#### [Activity]
Print the listing as it stands, omitting all images.

#### [Recorded information]
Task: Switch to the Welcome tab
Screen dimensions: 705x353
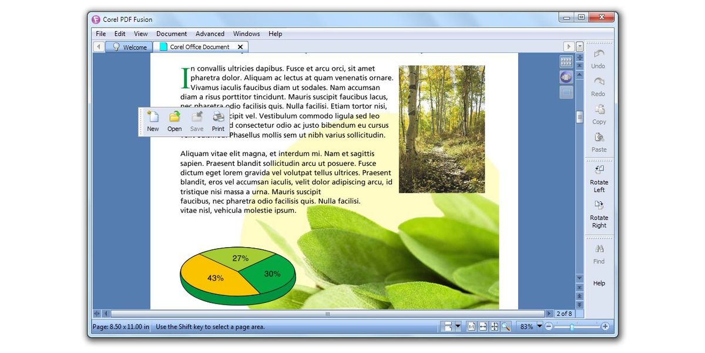Action: (x=129, y=47)
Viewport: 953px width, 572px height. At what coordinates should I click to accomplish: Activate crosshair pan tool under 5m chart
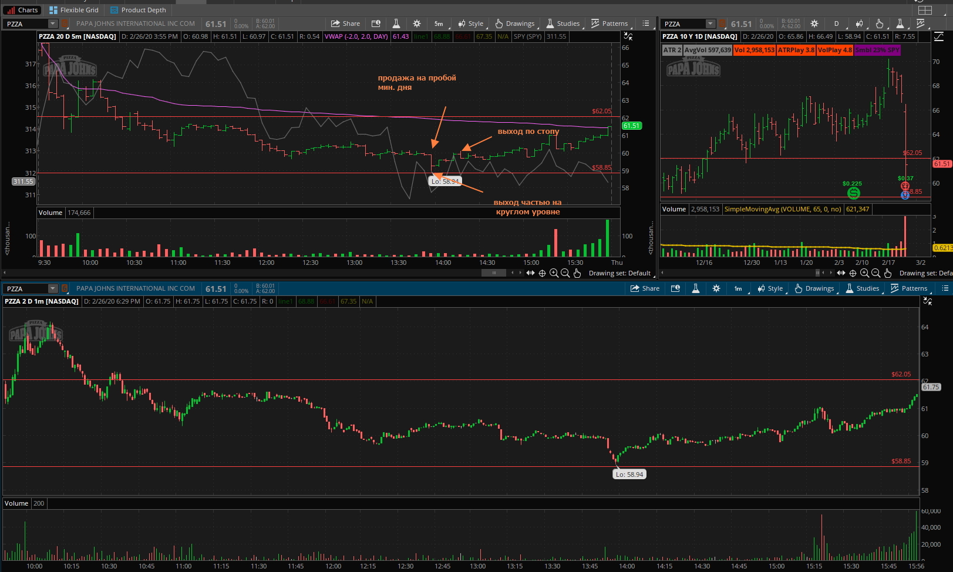[x=542, y=273]
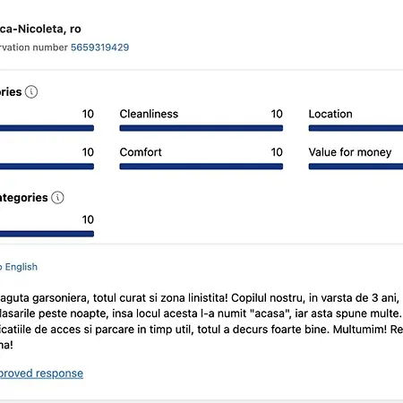Click the Comfort score bar
The width and height of the screenshot is (403, 403).
coord(202,167)
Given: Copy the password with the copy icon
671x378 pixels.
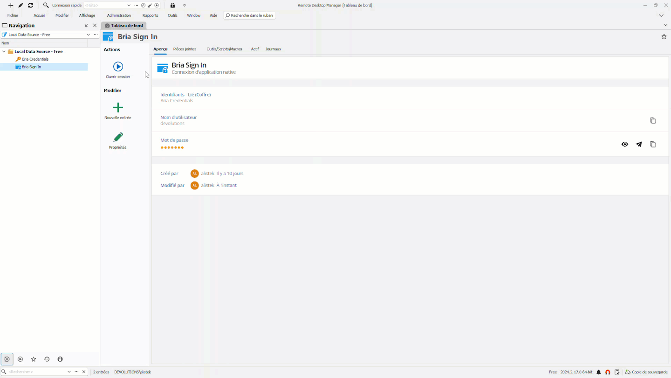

#### [Output for this task]
Task: Switch to the Welcome tab
Screen dimensions: 705x353
Action: (x=129, y=47)
Viewport: 953px width, 572px height. At what coordinates should I click to accomplish: Activate crosshair pan tool under 5m chart
[x=542, y=273]
Click the Comfort score bar
The width and height of the screenshot is (403, 403).
coord(202,167)
Given: Copy the password with the copy icon
671x378 pixels.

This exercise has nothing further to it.